[Sca-cooks] All day feasting
Bronwynmgn at aol.com
Bronwynmgn at aol.com
Mon Jun 25 13:37:01 PDT 2007
In a message dated 6/24/2007 7:21:48 P.M. Eastern Daylight Time,
hlecalais at sbcglobal.net writes:
<<A group in our area has a very "relaxed" event that allows for an "all day
feast" situation. I was wondering if any of you have experienced something
such as this, what your feelings were about it, etc. The landed nobles have
indicated that they would want me to start with a "brunch" type course and
end with a late evening "snack". Their Excellencies want those feasting, to be
notified (by herald) of each course and then be excused after said course,
to dance, participate in bardic, nap etc. I am VERY excited to do this but I
always want expert input, LOL! Any and all comments would be appreciated!>>
I did this once for a 12th Night my shire ran, and was also in attendance at
another 12th Night where this was done.
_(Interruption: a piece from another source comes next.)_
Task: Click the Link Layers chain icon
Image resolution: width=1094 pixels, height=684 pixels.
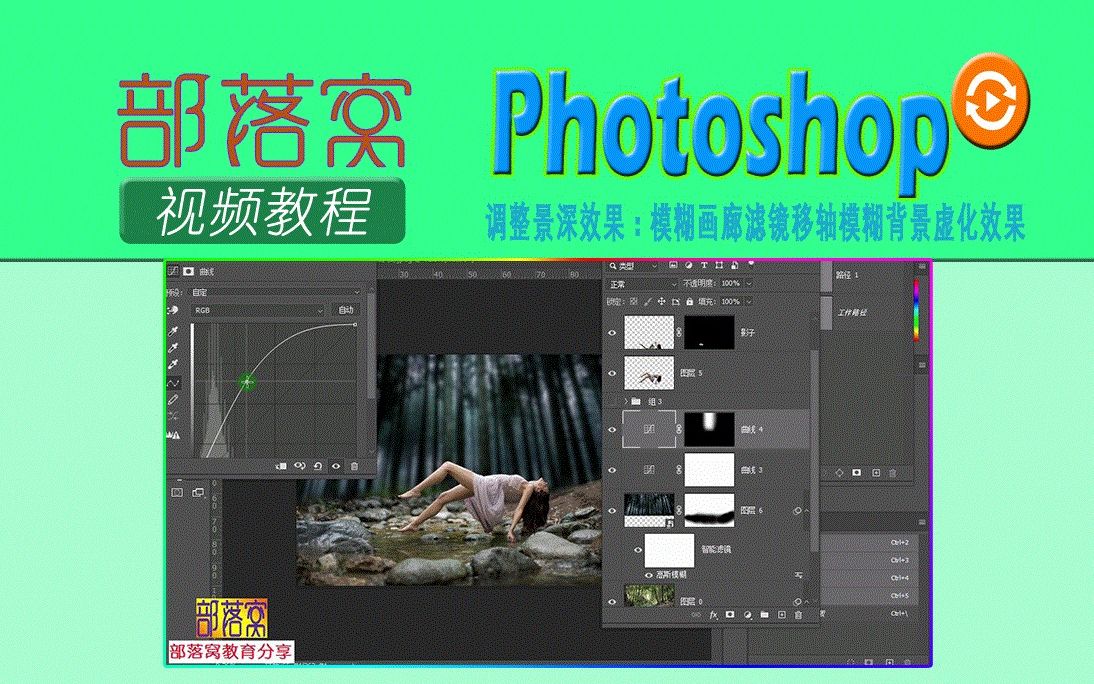Action: tap(693, 613)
Mine went well, the other had some
major issues, and I learned a lot from comparing the two.
In the feast I did, we were basically all in one room, and I served a new
course of 2-3 dishes every 2 hours or so; the kitchen was adequate and the
equipment in good shape and I had enough help. I think having everyone nearby
helped because everyone saw when each course came out; also because there
weren't any major scheduled activities such as courts or performances, so people
were free to stop what they were doing to eat.
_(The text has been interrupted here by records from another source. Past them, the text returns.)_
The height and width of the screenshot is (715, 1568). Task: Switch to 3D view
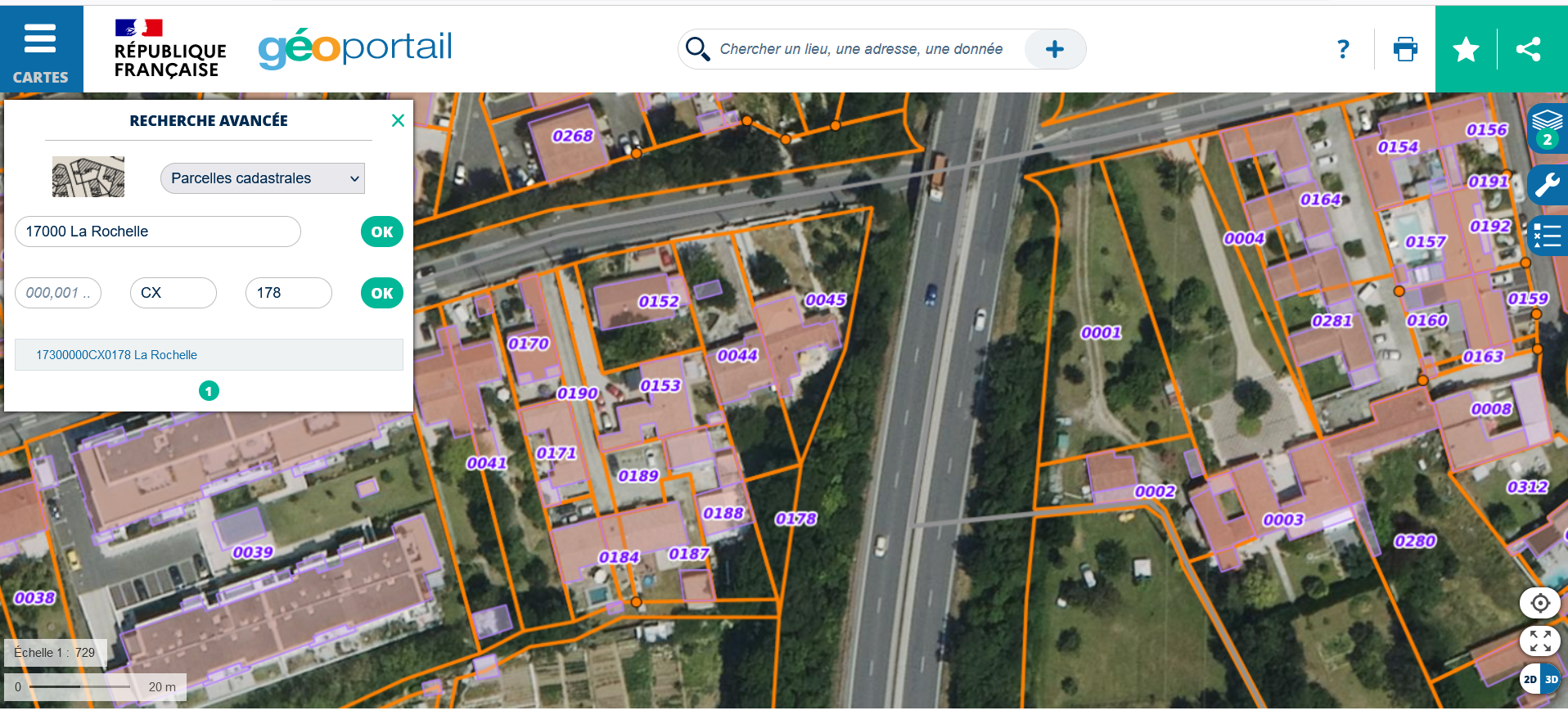pyautogui.click(x=1552, y=680)
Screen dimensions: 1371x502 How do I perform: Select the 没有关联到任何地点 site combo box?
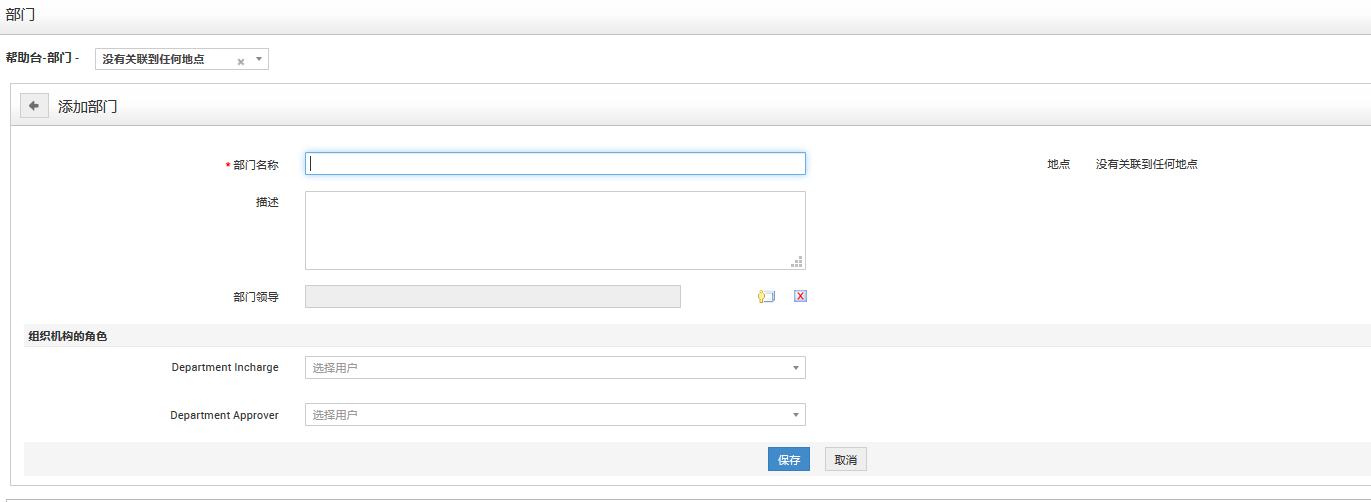pos(165,60)
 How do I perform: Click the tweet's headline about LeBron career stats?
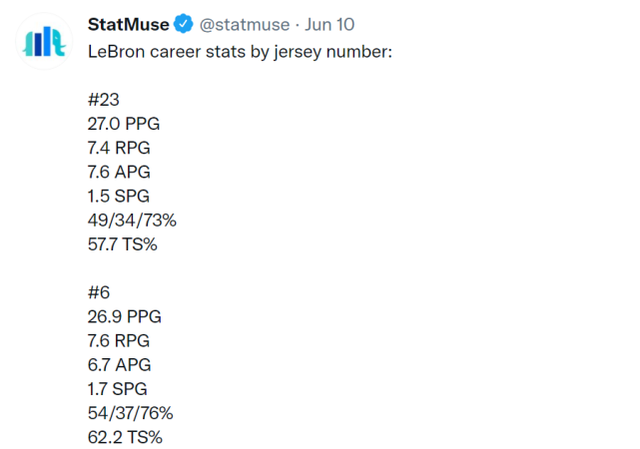coord(240,49)
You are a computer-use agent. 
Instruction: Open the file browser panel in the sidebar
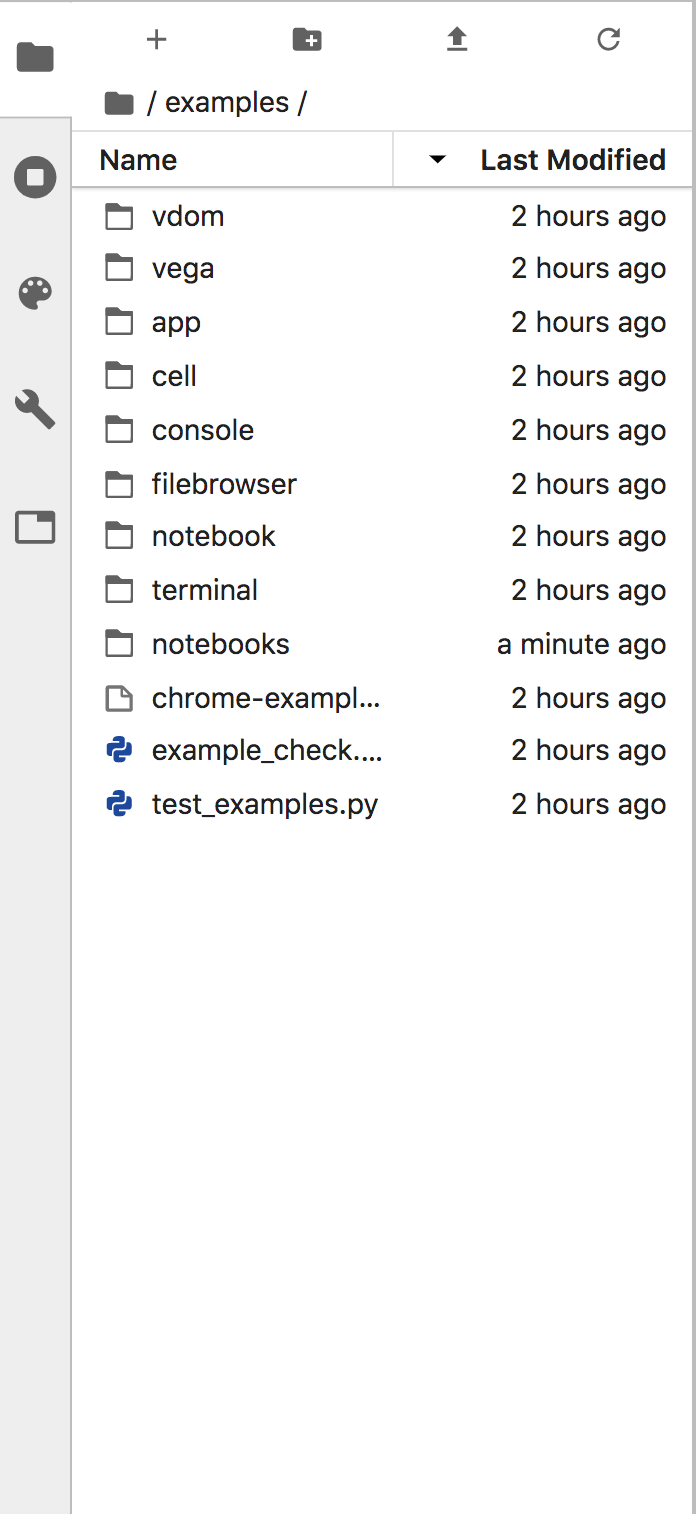(x=34, y=57)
At the 12th Night I attended where this was done, it was a much larger site
with several rooms, so people in one room were not always aware that more food
had been served, and consequently didn't get all the courses. Some of it
was also served during other activities such as courts, so people didn't feel
free to leave to eat even if they knew the food had been served. There were
also, as I understand, significant issues with ovens that didn't work which
led to difficulties getting out the quantities of foods needed.
The things I learned were:
1. Keep everyone close by or, as you are planning, have the courses heralded
so that people know more food has been put out.
2.Work with the person scheduling activities to make sure that you are not
trying to serve a course when some other high priority activity or such is
going on.
3. Try to make sure the kitchen equipment works beforehand, and check it all
when you arrive in the morning, so that you can rearrange courses if need
be, or make other arrangements, early in the day.
If you are serving lots of courses, keep the serving portions small.
Consider having servers to dole out the correct amount and keep people from gorging
early in the day and being too full to eat later courses, or taking more
than their share so that others don't get any.